La señora Whitmore no dijo nada en todo el trayecto, pero su paso era ligeramente más rápido como si tratara de diferenciarse de nosotras. Todo el rato sentía la necesidad de disculparme con ella.
Al llegar al templo, algunos feligreses giraron el cuello con disimulo. Una mujer murmuró algo al oído de su esposo, que la estaba mirando de más. Mi madre saludó a todo el mundo, agitando la mano, se creía Marilyn Moroe. Yo quise desaparecer.
Nos sentamos en el banco habitual. El sermón empezó. El pastor habló de los errores, de la posibilidad de redimirse, de cómo el orgullo era muchas veces más dañino que el pecado mismo.
Yo no oía nada. Mi madre cruzaba y descruzaba las piernas, sus pulseras tintineaban. La señora Whitmore apenas parpadeaba, solo miraba al frente. Yo sentía que me hundía con el barco, justamente cuando empezaba a encajar un poco, mi madre había tirado todo por tierra.
Y sin embargo, en algún momento entre las palabras del pastor y el silencio de mi vergüenza, vi a mi madre cerrar los ojos.
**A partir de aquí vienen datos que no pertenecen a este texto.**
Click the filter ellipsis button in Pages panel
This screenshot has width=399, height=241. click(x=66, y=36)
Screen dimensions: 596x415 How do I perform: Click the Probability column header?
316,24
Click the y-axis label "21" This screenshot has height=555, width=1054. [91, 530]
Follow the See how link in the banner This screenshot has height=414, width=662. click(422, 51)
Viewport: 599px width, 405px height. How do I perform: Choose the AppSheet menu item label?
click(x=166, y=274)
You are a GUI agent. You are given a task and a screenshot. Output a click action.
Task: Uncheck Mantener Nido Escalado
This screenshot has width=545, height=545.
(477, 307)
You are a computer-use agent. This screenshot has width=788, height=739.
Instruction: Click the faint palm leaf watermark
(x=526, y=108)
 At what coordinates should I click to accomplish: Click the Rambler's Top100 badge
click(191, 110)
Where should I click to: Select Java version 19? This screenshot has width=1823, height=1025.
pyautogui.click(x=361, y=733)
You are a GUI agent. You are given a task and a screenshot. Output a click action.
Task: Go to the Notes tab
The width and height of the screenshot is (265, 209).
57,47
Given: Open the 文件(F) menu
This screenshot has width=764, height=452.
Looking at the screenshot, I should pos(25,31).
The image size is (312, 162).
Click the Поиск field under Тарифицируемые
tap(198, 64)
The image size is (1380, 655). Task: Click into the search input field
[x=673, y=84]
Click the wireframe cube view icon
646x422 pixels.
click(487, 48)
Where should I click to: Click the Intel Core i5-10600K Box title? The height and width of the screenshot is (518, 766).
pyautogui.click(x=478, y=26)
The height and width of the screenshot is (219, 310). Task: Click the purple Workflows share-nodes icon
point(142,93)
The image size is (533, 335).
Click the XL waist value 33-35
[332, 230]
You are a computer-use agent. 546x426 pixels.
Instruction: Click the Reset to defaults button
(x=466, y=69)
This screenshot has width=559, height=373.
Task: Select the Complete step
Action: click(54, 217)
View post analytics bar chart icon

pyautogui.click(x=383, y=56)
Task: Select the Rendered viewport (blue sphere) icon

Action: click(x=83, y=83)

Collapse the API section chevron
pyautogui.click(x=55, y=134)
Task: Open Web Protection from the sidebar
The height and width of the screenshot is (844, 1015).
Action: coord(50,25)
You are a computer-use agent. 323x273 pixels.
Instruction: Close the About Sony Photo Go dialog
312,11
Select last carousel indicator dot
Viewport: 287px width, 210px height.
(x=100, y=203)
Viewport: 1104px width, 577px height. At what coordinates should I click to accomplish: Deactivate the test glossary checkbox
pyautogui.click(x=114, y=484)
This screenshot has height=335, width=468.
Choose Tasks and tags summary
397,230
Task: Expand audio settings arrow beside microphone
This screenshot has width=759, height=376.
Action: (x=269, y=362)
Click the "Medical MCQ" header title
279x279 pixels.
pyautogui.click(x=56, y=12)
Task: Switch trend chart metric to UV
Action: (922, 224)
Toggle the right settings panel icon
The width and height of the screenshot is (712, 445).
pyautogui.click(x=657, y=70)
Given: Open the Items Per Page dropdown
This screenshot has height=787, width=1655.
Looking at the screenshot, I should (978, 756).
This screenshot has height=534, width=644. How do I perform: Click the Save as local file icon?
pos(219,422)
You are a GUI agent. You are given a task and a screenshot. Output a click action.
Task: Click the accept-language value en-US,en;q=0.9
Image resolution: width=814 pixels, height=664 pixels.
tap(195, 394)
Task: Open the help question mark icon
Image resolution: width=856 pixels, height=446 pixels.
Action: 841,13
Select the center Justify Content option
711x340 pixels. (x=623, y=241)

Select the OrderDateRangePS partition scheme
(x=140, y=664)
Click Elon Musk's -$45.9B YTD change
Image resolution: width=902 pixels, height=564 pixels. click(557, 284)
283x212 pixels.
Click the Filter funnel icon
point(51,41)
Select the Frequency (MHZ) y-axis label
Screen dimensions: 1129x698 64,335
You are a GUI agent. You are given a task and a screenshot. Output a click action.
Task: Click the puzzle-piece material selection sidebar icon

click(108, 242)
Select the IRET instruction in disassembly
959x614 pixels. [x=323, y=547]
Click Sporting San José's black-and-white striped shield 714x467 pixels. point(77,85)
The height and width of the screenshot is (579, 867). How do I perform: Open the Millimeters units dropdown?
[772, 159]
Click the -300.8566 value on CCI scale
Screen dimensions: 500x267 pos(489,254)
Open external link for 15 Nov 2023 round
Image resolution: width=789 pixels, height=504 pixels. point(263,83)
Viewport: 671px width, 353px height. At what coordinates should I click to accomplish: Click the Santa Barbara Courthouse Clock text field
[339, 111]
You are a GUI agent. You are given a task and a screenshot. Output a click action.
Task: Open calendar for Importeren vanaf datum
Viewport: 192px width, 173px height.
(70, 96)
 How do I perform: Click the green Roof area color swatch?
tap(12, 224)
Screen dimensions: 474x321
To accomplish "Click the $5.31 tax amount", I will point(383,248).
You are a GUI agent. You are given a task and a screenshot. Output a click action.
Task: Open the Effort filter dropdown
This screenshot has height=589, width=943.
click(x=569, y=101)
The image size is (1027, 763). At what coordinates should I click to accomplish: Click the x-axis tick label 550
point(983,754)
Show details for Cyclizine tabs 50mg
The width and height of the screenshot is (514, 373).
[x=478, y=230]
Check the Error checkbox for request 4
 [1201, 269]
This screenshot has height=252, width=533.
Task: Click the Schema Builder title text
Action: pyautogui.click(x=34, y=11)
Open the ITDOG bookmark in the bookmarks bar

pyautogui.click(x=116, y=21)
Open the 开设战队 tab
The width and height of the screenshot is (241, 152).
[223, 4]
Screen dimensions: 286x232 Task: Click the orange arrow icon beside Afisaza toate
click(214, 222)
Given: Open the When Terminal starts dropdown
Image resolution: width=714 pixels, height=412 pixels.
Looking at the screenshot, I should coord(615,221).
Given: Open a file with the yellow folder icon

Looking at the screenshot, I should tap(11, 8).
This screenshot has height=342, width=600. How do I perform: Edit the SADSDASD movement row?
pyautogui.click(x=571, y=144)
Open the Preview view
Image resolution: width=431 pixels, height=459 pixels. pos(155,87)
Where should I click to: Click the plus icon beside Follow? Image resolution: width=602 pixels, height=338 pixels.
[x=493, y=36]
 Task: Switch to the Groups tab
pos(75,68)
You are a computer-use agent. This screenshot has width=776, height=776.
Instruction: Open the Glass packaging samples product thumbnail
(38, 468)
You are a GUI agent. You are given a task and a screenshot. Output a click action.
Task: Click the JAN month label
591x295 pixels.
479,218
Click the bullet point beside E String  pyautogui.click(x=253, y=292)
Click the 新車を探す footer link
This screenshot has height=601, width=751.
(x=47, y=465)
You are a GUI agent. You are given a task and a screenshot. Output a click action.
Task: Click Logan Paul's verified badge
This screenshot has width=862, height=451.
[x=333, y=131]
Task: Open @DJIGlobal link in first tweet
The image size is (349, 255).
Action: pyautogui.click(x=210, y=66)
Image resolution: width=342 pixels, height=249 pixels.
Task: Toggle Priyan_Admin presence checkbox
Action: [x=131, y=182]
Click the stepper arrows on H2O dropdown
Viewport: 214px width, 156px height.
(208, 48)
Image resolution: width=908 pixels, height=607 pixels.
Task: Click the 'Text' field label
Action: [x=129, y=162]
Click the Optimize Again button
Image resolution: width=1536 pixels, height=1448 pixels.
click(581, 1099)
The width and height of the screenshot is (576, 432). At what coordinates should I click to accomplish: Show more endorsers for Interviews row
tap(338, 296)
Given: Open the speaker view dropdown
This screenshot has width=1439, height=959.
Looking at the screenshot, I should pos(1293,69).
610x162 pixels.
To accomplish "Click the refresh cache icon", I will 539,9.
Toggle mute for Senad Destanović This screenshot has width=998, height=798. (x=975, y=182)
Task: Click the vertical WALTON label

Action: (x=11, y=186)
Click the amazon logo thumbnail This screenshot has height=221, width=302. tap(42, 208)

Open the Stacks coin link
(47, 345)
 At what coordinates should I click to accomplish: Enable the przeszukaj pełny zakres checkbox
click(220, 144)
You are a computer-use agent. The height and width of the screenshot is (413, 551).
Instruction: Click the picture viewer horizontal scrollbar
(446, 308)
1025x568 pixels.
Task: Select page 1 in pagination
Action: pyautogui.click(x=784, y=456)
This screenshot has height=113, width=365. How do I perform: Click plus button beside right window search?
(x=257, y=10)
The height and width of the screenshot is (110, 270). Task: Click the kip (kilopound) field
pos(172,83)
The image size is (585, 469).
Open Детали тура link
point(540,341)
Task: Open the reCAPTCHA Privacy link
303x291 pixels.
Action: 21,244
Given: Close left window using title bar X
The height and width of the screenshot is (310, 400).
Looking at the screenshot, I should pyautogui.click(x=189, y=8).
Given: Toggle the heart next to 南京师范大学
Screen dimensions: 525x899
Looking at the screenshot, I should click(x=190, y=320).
Por un segundo, solo un segundo, pareció arrepentirse. No con Dios, quizás, pero sí con una parte de sí misma.
Cuando terminó, la señora Whitmore me tomó del brazo.
—Señora Nair, ¿le apetece tomar un té en casa? Solo usted y yo.
Mi madre intervino de inmediato.
—¡Oh, qué buena idea! Seguro que me vendrá bien un poco de charla entre mujeres…
—Me temo que no, señora Russell —dijo la señora Whitmore, con cortesía pero firmeza—. Solo Florence y yo.